Parts of the exercise »
1 > According to the chapter overview, how many articles make up Chapter XVII?
2 > From the chapter overview, reproduce word for word the passage starting with "So far, all" and going on through "for dictionary writing.".
3 > Extend the chapter overview beyond its final sentence.

Text section »
┌────────

Chapter XVI focuses on lexical presentation formalisms: Models for the Representation of Dictionaries: The Form Aspect. In seven articles (nr. 93-99), it deals with the major representation formalisms for electronic dictionary resources: XML (and SGML), databases, feature structure-based formalisms, formalisms of knowledge representation as used in artificial intelligence, and hypertext. One article discusses dedicated formalisms for lexical representation and one describes objectives and topics of international standardization in the field of representation formalisms for electronic dictionaries.
Chapter XVII, Models for the Representation of Linguistic Data in Electronic Dictionaries: The Content Aspect, is subdivided into twelve articles (nr. 100-111). The first seven articles are each devoted to one 'level of linguistic description', its needs, data types, coding and representation schemes. These articles cover pronunciation, inflectional and word formation morphology, syntax, semantics and pragmatics, as well as dictionaries which explicitly attempt describing and representing the interaction between syntax and semantics. The next article treats idiomaticity in electronic dictionaries, followed by one on multimodal dictionaries. Two articles are devoted to international standardization work for the linguistic description of lexical material in monolingual as well as in bilingual and multilingual electronic resources. The last article of this chapter describes typologies of metadata for electronic dictionaries.
Chapter XVIII, Models for Non-alphabetical Computational Dictionaries, is entirely devoted to WordNet and its developments and applications, to resources with world knowledge (such as CYC) and to both linguistic ontologies and ontologies constructed in research towards the Semantic Web. Besides reporting facts about the current state-of-the-art, these four articles (nr. 112-115) are also intended to allow for a comparison between the different approaches.
So far, all chapters of this part of the handbook concern the electronic dictionary as a product: its types, its contents, and its form. Chapters XIX, XX and XXI are devoted, however, to dictionary making and to all its computational aspects. As most dictionary making is nowadays supported to some degree by computational tools, these chapters obviously concern both electronic and paper dictionaries, for men and machines. One chapter is devoted to corpus design for lexicography, one to tools for data acquisition and one to support for dictionary writing.

└────────

Supplied material »
┌────────

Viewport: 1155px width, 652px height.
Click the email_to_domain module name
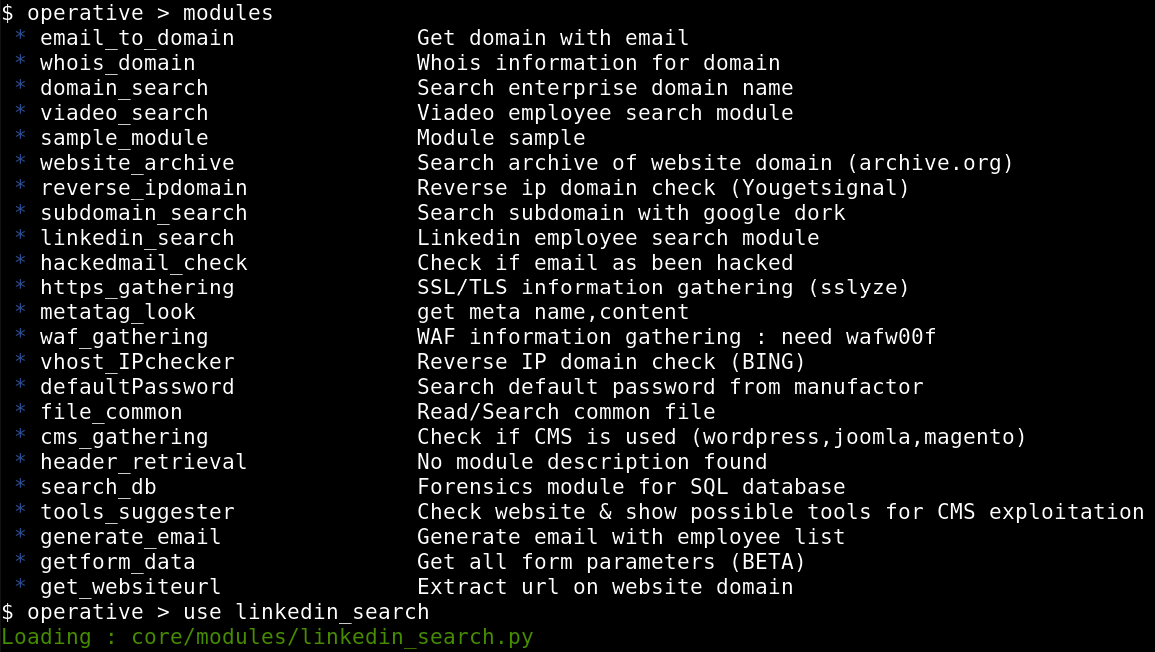(137, 38)
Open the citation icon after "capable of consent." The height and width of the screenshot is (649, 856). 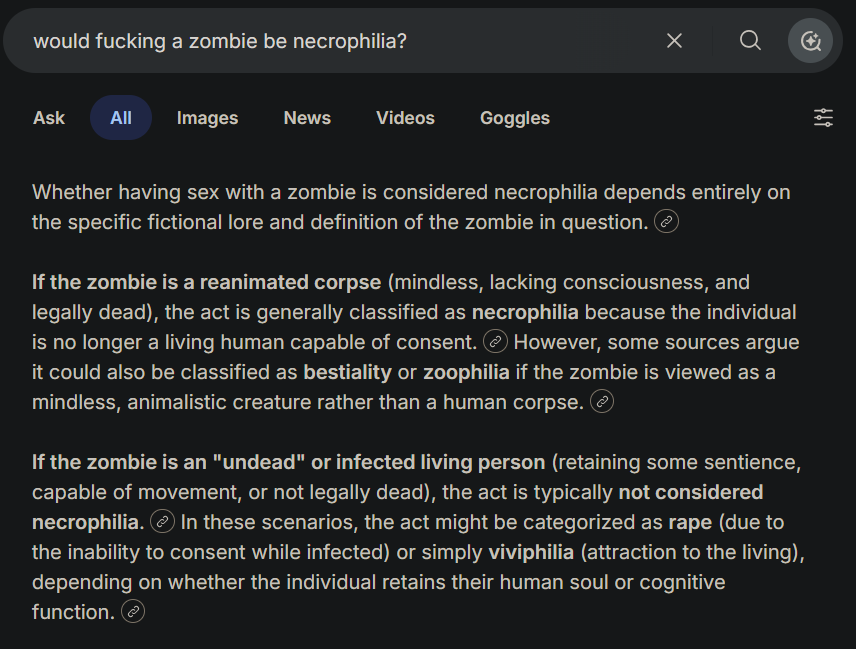(495, 342)
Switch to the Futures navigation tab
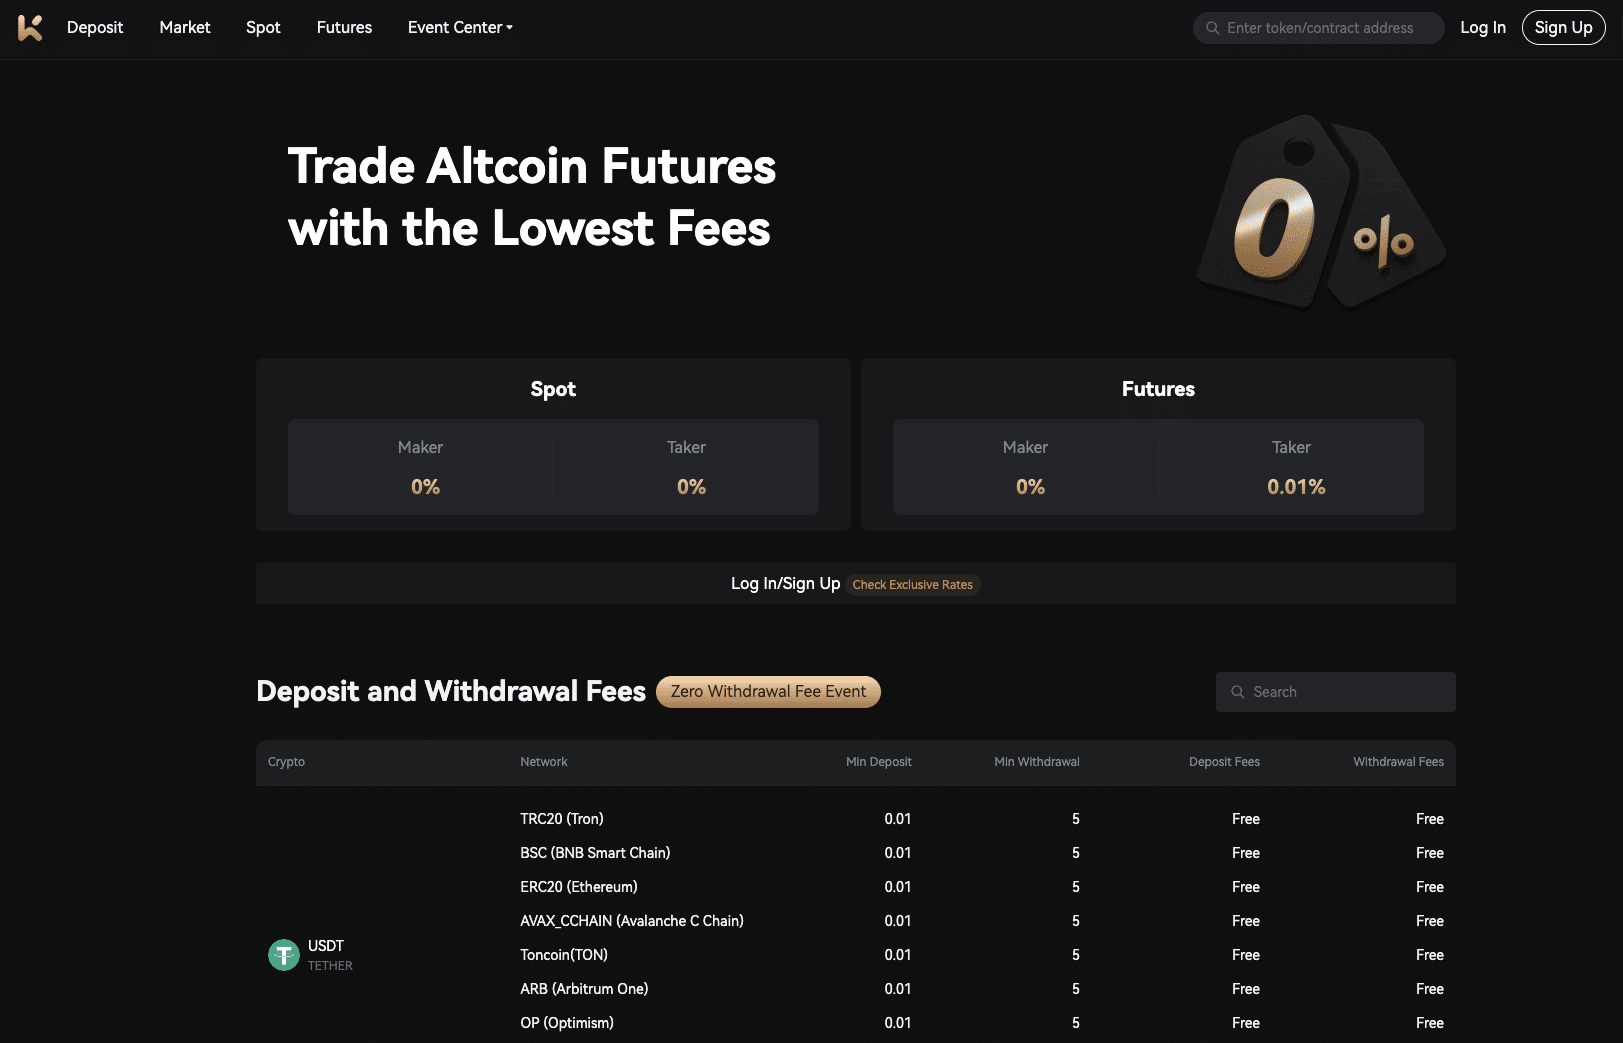Image resolution: width=1623 pixels, height=1043 pixels. point(343,27)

└────────

Results in order »
1 > Twelve articles (nr. 100-111).

2 >
So far, all chapters of this part of the handbook concern the electronic dictionary as a product: its types, its contents, and its form. Chapters XIX, XX and XXI are devoted, however, to dictionary making and to all its computational aspects. As most dictionary making is nowadays supported to some degree by computational tools, these chapters obviously concern both electronic and paper dictionaries, for men and machines. One chapter is devoted to corpus design for lexicography, one to tools for data acquisition and one to support for dictionary writing.

3 >
Chapter XIX, Computer-based Dictionary Making I: Acquisition of Lexical Data from Corpora - Corpus Design, encompasses four methodological articles, two on corpus design criteria for lexicography (monolingual and bilingual), one on existing large corpora for lexicography (as e.g. many of the national corpus projects), and a last one on possibilities and limitations of the use of the World Wide Web for lexicography. Chapter XX, Computer-based Dictionary Making II: Acquisition of Lexical Data from Corpora and Machine- readable Dictionaries - Tools and Procedures, deals with tools for lexicographers. Six of its nine articles (nr. 120-125) cover the major aspects of corpus- based data provision for dictionary making: corpus pre-processing, the corpus- based design of a macrostructure, concordancing, the extraction from corpora of data on syntactic and collocational properties of words, and tools for the use of parallel and comparable corpora. The three other articles (nr. 126-128) concern the use of electronic versions of dictionaries as data sources: retrodigitization, the analysis of electronic versions of print dictionaries and the reversal of bilingual dictionaries A . B to make them usable as a starting point for a dictionary of the language pair B . A. Finally, Chapter XXI, Computer-based Dictionary Making III: Computational Support for the Writing of Dictionary Articles, gives a state-of-the-art overview of tools for dictionary writing and for consistency control, of workbenches for corpus-based lexicography and of tools supporting lexicographers in dictionary updating by means of a comparison between data from an existing dictionary and the results of corpus analysis.
Computational work in terminology is the topic of Chapter XXII: Computational Terminography. As terminology and terminography are extensively dealt with in the HSK handbook on specialized language, only truly computational aspects of terminography are dealt with here: the representation of terminological data in terminological databases and in formats for the exchange of terminological data, and approaches to and challenges in the extraction of terminological data from texts. Finally, the chapter includes an article on existing large-scale termbanks.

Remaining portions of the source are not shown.